I am not afraid to die and in fact, I am convinced that the dead are better off, than I am. 
They have no worries, no feelings. 
That’s why I am not afraid to die, several times I have asked the Lord when my time will come, and till today in my dead state, I wait for an answer. 

Don’t worry this is not a suicide note.

Yeah, I did say it was going to get a bit dark. It was clearly not a suicide note, cause I am still alive. That's honestly how I felt and that is how failure will make you feel at times. This made me realize that I have no control, yep the same control I claimed to take in the previous post, it wasn't mine to take because God is in control. Just when I was in the deepest and darkest point and I had lost all hope, He spoke and I heard Him. Earlier in the year, I had submitted my research paper to a publisher and it was under review. Just when I needed a little light, they emailed me saying that the paper had been published. What!? That lifted my spirit a bit but I was way too under to consider it a win.

Often we go through things that will take us to our lowest point. It is at this moment that we need to surround ourselves with people who can get us through it. Since I have trust issues, can't open up to people and am too afraid to hear the word "no" I have difficulty asking people for help. So I did what I do best - shut people out.

Failure is part of the process, it is your thermometer for success. If you haven't failed how will you know that you have succeeded? What we need to learn is to deal with the effects of failure on us. It's okay for you to feel low but don't let that feeling drive you, pick yourself up and try again. Fail as many times as you need so you can succeed. I read a book earlier this year where the author emphasized the importance of rejection. He wrote that we need to practice being rejected so we can learn to deal with it and accept it. Often failure is more than just "I didn't make it", it also involves that feeling of being rejected or not being good enough and many of us can't deal with that. 

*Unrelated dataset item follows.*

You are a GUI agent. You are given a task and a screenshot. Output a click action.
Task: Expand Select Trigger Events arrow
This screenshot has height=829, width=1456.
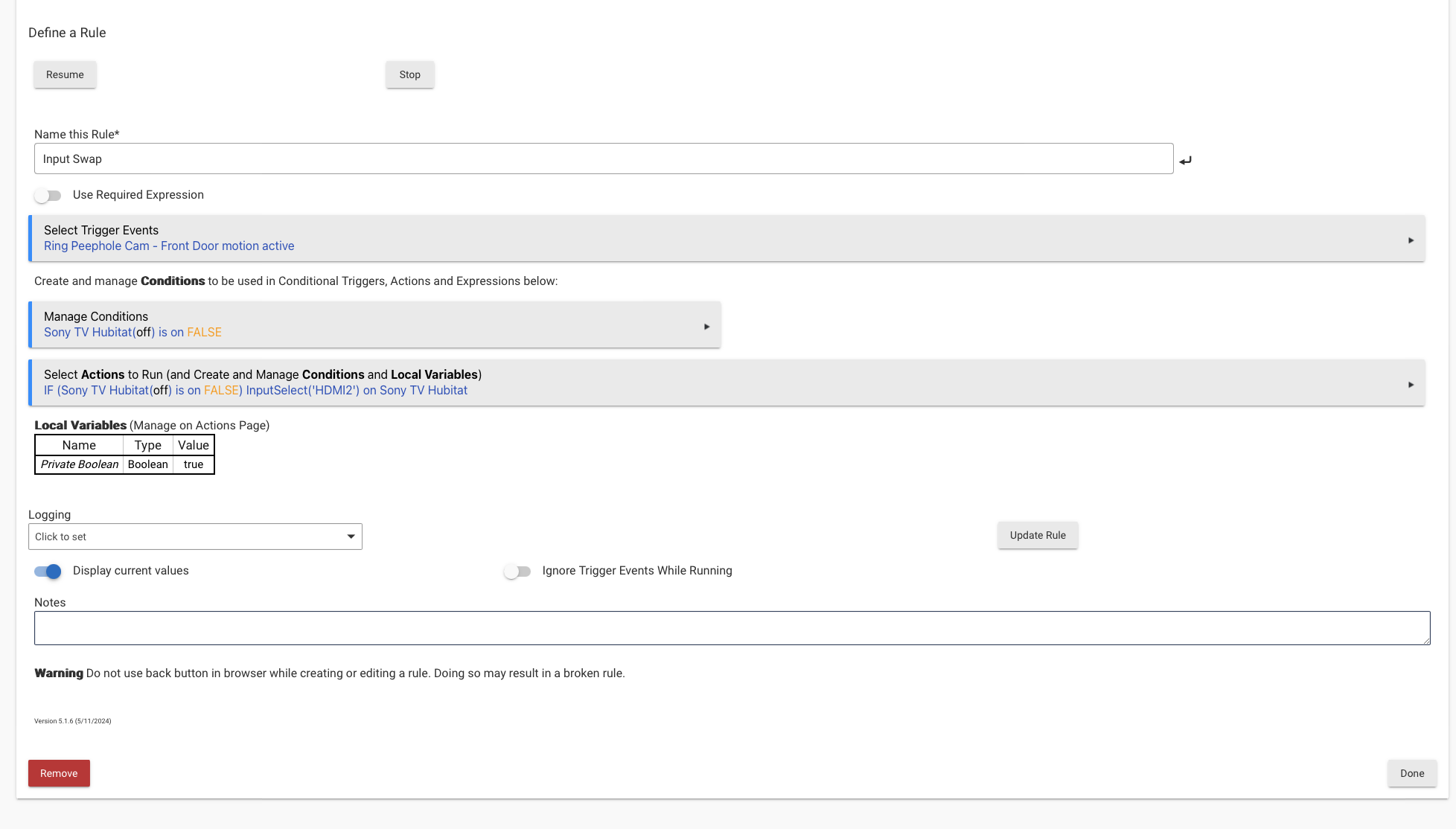pos(1411,240)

Another author wrote that failure is not the opposite of success it is part of it. If we learn to embrace failure we realize that "success is not a destination it is a process." So don't expect to reach somewhere or achieve a goal and stop, once you got it you have to keep working to elevate yourself. Failure builds character, gives you strength, keeps you trying and teaches you to recognize success. 

So let us learn to embrace our lowest points, learn from them and honestly speak about them. Sometimes all another person needs is to hear about your struggle and how you overcame it. Motivation is not just about the good stories but the stories of how you almost gave up because you couldn't take it any longer.